PROBLEMS TO WORK ON -
1. According to the passage below on GMAT Multi-Source Reasoning, how many linked items does one set of this question family contain?
2. Continue the passage below about GMAT Multi-Source Reasoning, picking up right after its last sentence.

EXTRACT PROVIDED -
....

The GMAT Focus edition of the Data Insights section contains a question family built entirely around comparing multiple data sources. On the screen it looks deceptively simple: three small tabs sit above a short prompt, each tab opens a different exhibit, and the candidate is asked to draw a conclusion that no single tab supports on its own. Underneath that clean interface sits the most structurally demanding question type in the section, and the one that most reliably separates a 645 scorer from a 705 scorer. The family is called Multi-Source Reasoning, it appears in sets of two to three linked items, and it is the only GMAT Focus question type where reading order, tab discipline, and note-taking carry more weight than arithmetic speed.
Candidates who treat each tab as a self-contained mini-passage tend to answer one of the items correctly and the other two incorrectly, because the items are engineered to be cross-dependent. A fact that lives only on Tab 2 has to be combined with a column header on Tab 1 and a footnote on Tab 3 before the stem resolves. The skill the test is measuring is therefore not reading, not arithmetic, and not chart interpretation in isolation; it is the ability to hold three small exhibits in working memory long enough to merge them into a single mental model, then answer three questions against that merged model without re-reading the original exhibits from scratch. This article is the senior-tutor walkthrough of that exact skill: what the question family is testing, how to triage the tabs in the first 30 seconds, what to write down, and the four conflict patterns that decide the answer on the hardest items.

....

MATERIAL -
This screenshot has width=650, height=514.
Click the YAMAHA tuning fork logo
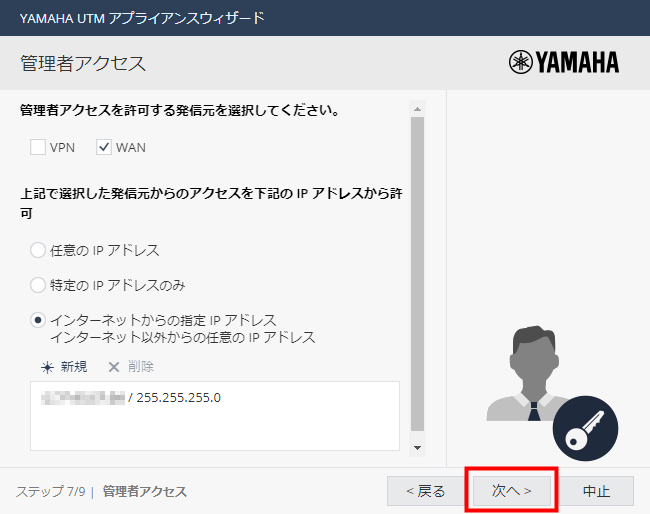pos(521,62)
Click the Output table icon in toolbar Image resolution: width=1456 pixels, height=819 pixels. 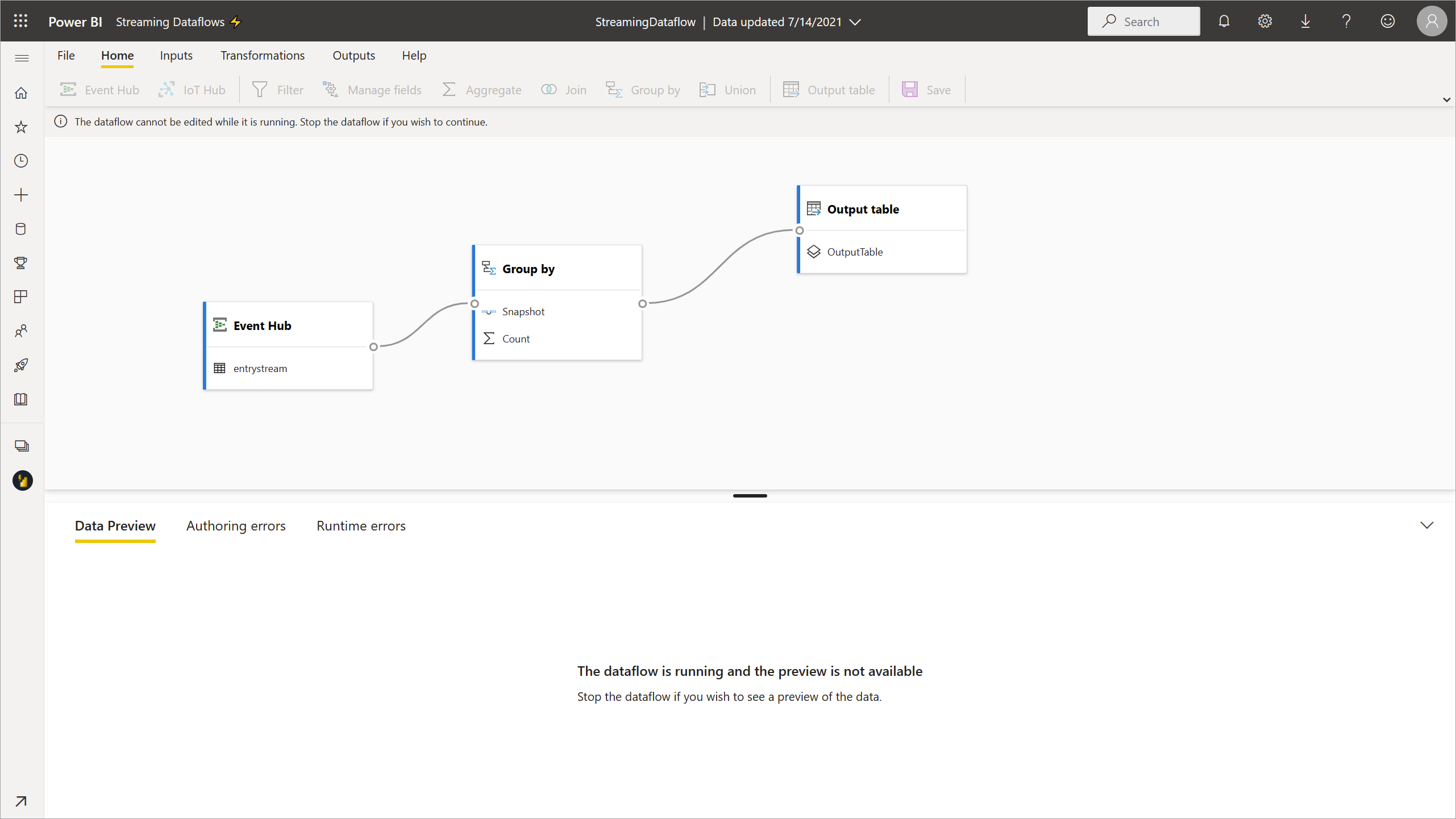(x=792, y=89)
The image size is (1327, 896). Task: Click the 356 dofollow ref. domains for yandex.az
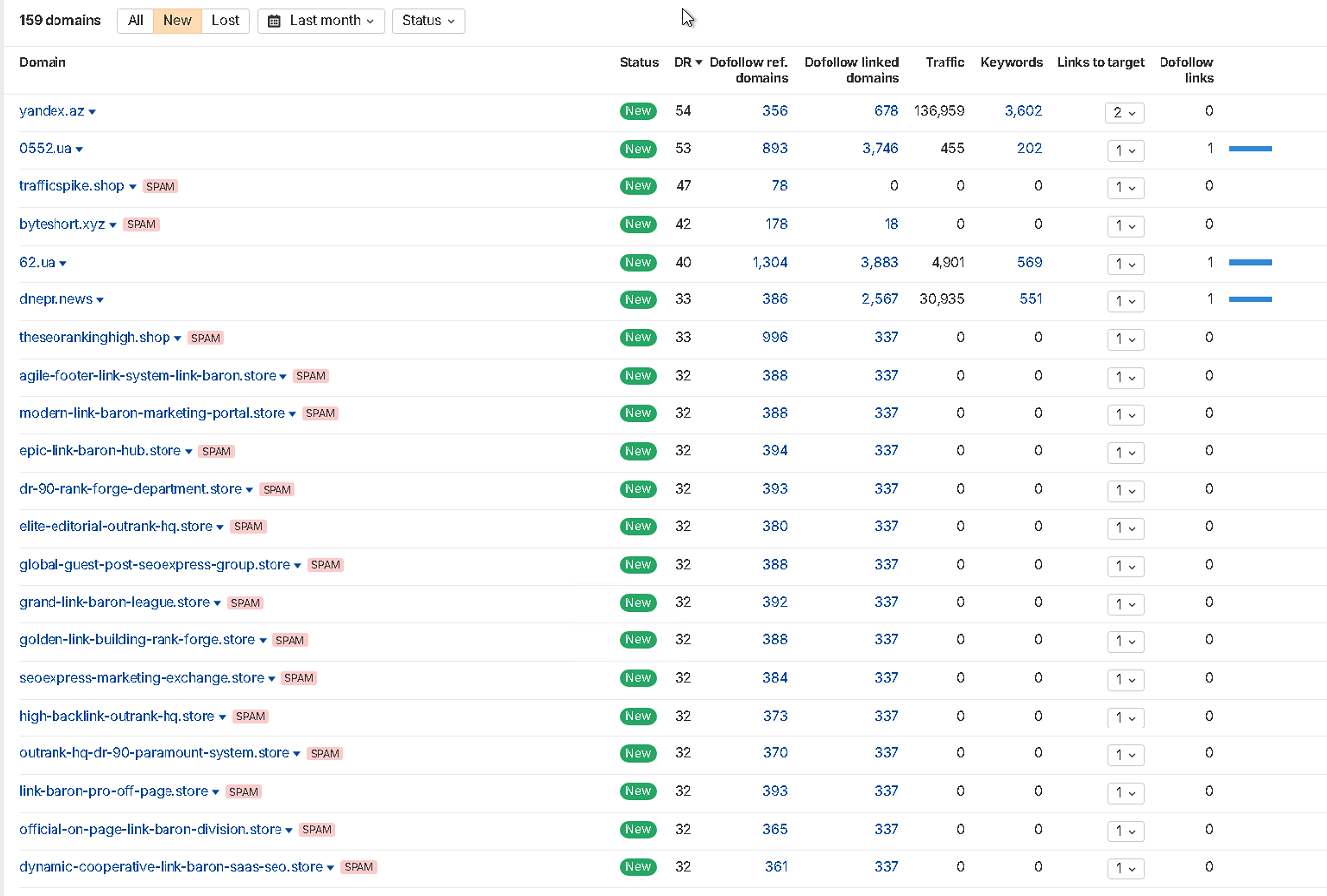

....

RESULTS FOR THE EXERCISE -
1. Two to three linked items.

2.
What the GMAT Focus actually measures with a Multi-Source Reasoning set
Multi-Source Reasoning is one of the four item families in the GMAT Focus Data Insights section, alongside Data Sufficiency, Table Analysis, Graphics Interpretation, and Two-Part Analysis. The section as a whole is scored on a scale from 60 to 90 and contributes alongside the Quant and Verbal scaled scores to the composite GMAT Focus total. Inside the section, Multi-Source Reasoning is the only family that ships more than one question per stimulus, which is itself a structural signal: the designers are testing a single reasoning thread across multiple items rather than three independent questions glued to a common exhibit.
The official description frames the family as the ability to evaluate information presented in multiple formats and to recognise when different sources are consistent, when they conflict, and when one source is simply irrelevant to the question being asked. That framing sounds generic, but in practice the family tests three very specific reasoning moves. The first is reconciliation: a number on Tab 2 contradicts a number on Tab 3, and the candidate has to decide which source is authoritative for the current question. The second is exclusion: Tab 1 and Tab 2 jointly support an inference, but Tab 3 introduces a constraint that rules it out, and the candidate has to spot the constraint. The third is sufficiency framing: the question itself supplies additional information in the stem, and the candidate has to judge which tab actually contains the data needed to apply that information.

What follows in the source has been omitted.